2. Expected results until the end of the project
We have detailed many of these in the sections titled “Plans for ongoing work” (in the part of the report detailing the work performed), but in brief one can list our expected results as follows:
Objective A
We expect to complete our analysis on the historical radar data, and together with accurate weather modelling, to derive realistic trajectories and timelines for Bogong moths travelling from Bourke to the Snowy Mountains, thereby ascertaining their large-scale navigational abilities. We also expect to have a fully operational LIDAR system delivering accurate identifications of migrating Bogong moths in the field, and that we will be able to deploy this system together with radar at any location in southeast Australia we wish. We’ll also complete the population genetics of Bogong moths and determine whether individual populations are linked to individual aestivation caves. Moreover, we also plan to determine whether the migratory direction is inherited genetically or epigenetically.
Objective B
We expect to determine exactly how the Earth’s magnetic field and the starry night sky are used together as a compass during navigation, which hierarchy exists between these cues, and under what circumstances. We also aim to determine whether the magnetic sense of Bogong moths is based on cryptochrome molecules or magnetite.
Objective C
We expect to complete our investigations on the locations of cryptochrome-expressing cells in the nervous system of Bogong moths. We also expect to discover which (if either) of the two resident cryptochrome molecules possessed by Bogong moths (cry 1 and cry2) are likely to function as a magnetic sensor. With all of this information we should be able to identify the location in the nervous system that has the highest likelihood of housing a magnetoreceptor. A major (and very risky) goal of Objective C is to electrophysiologically record from cells identified as likely magnetoreceptors using the methods above.

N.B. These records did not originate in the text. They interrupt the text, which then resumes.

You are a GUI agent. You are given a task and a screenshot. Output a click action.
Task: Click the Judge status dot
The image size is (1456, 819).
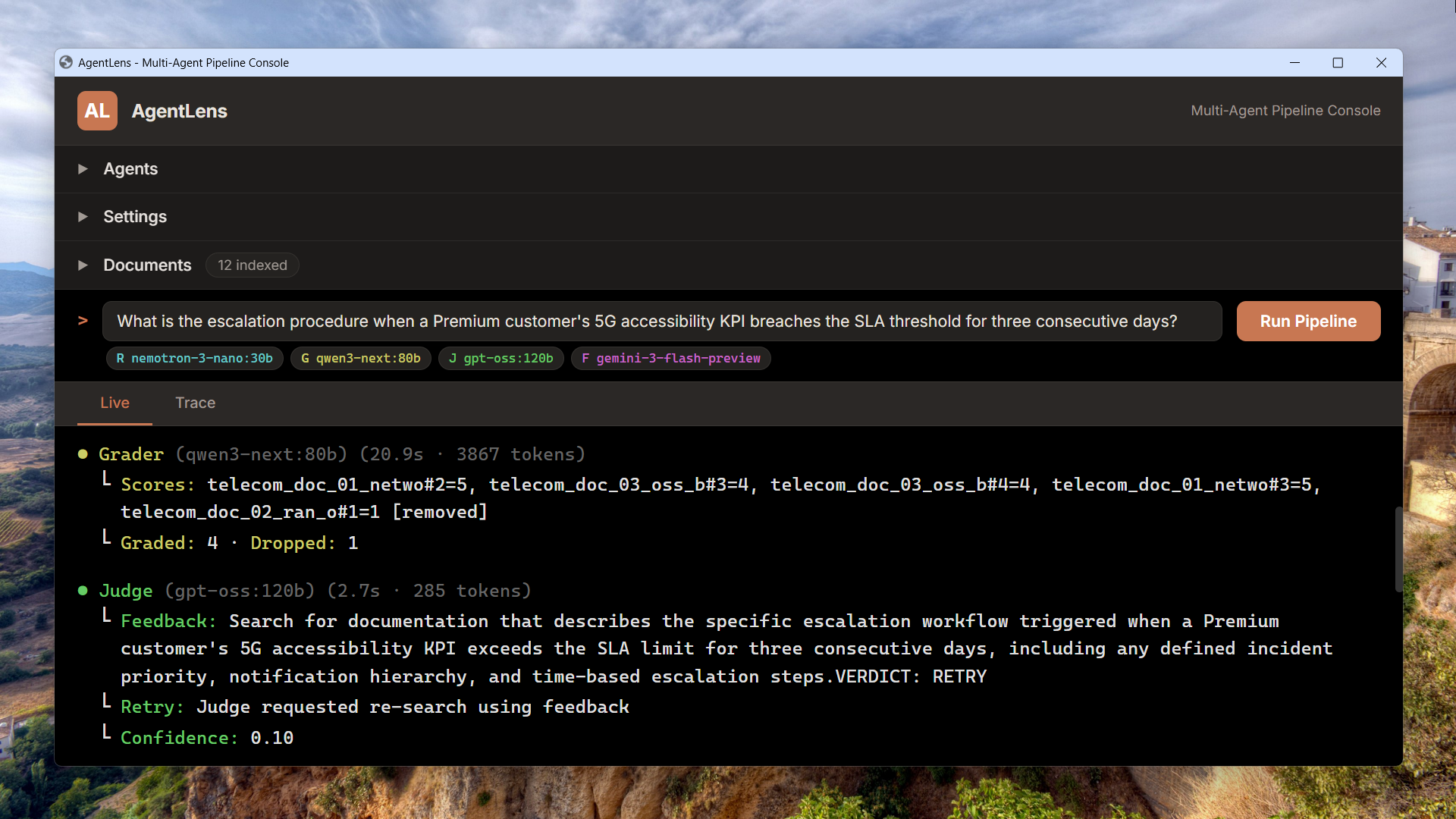(83, 591)
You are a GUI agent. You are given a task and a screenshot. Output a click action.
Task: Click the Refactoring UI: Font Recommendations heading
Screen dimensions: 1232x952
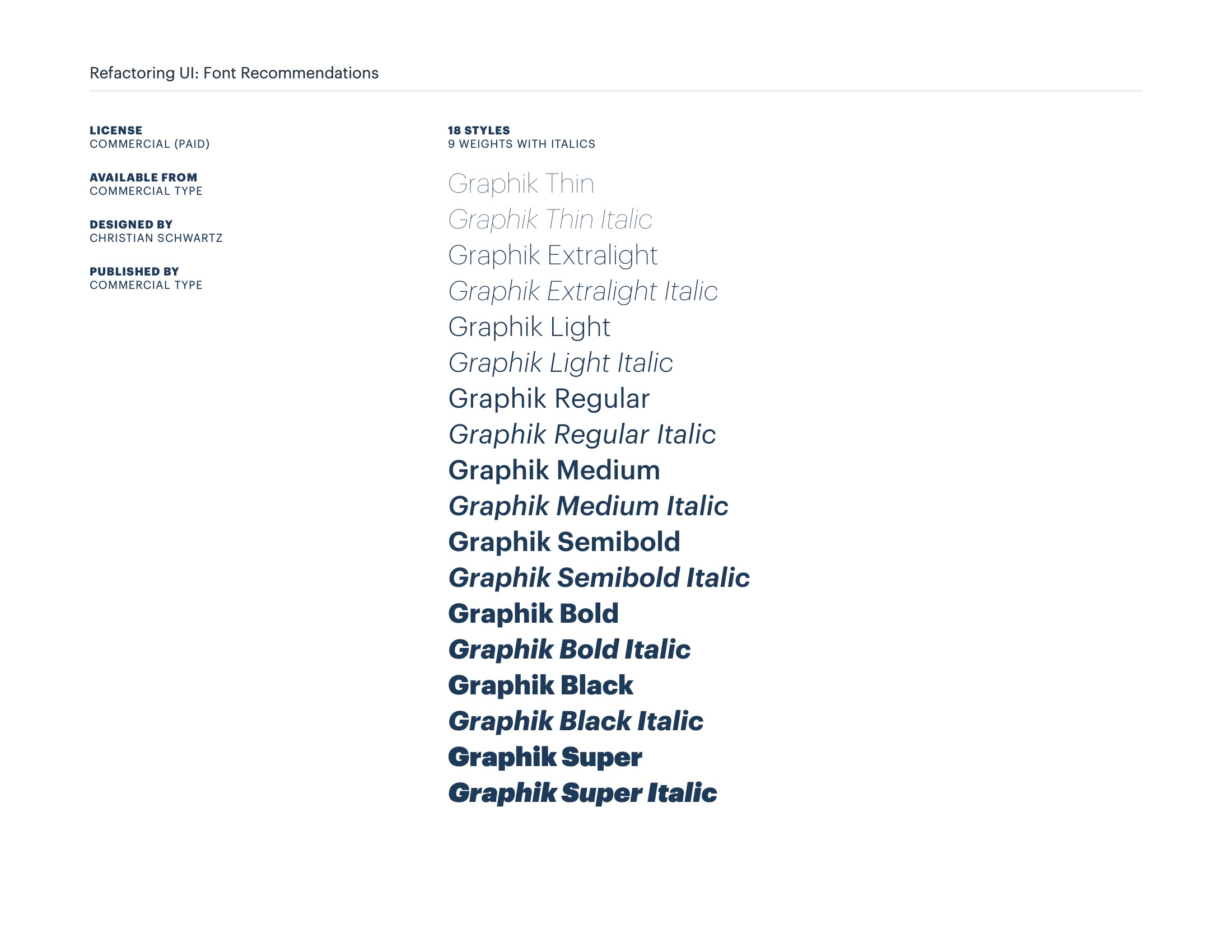click(234, 73)
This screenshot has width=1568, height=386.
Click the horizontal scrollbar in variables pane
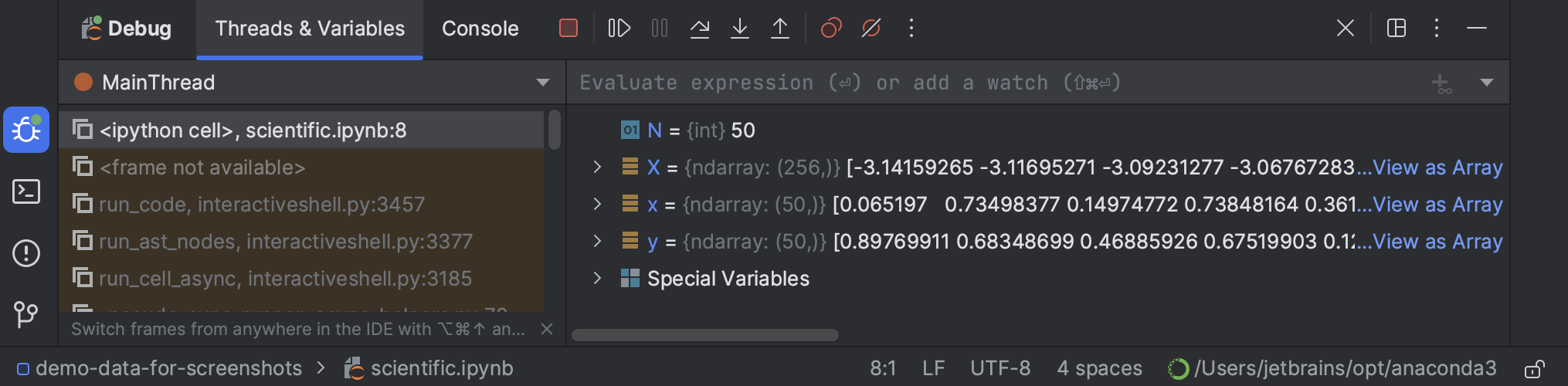704,335
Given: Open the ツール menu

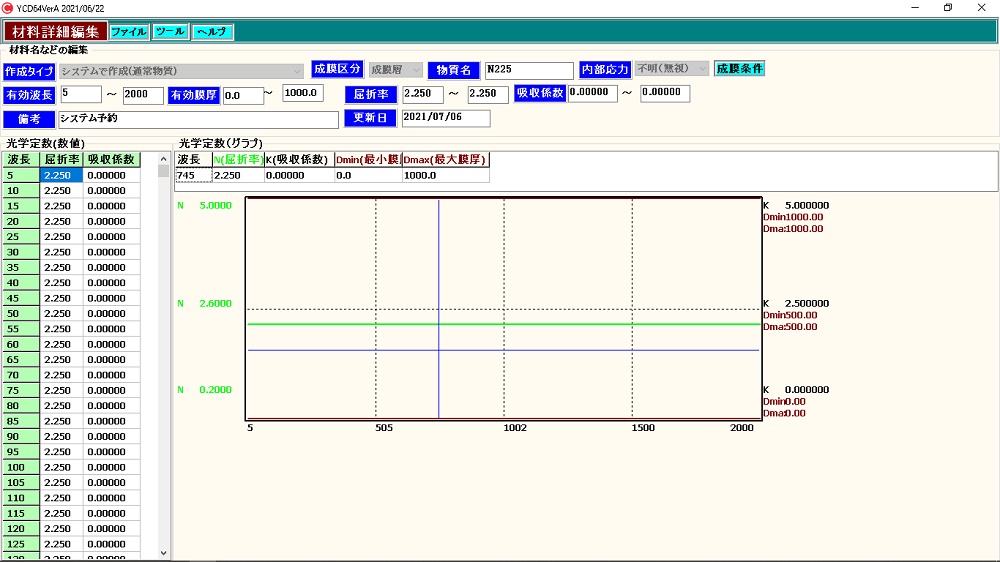Looking at the screenshot, I should 170,32.
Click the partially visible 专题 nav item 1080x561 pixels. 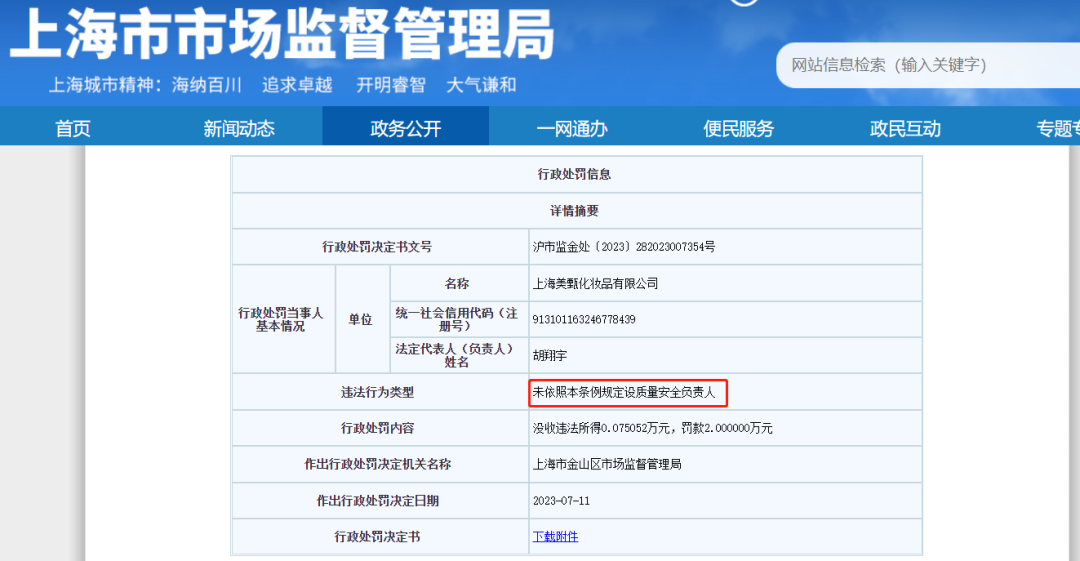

This is still our goal during the remainder of the project. Within Objective C we will also construct a new electrophysiological lab for extracellular tetrode brain recordings for the express purpose of trying to find neurons and/or regions of the brain that are responsive to changes in an externally applied earth-strength magnetic field. These recordings will be instrumental in allowing us to understand how magnetic information is processed in the Bogong moth brain.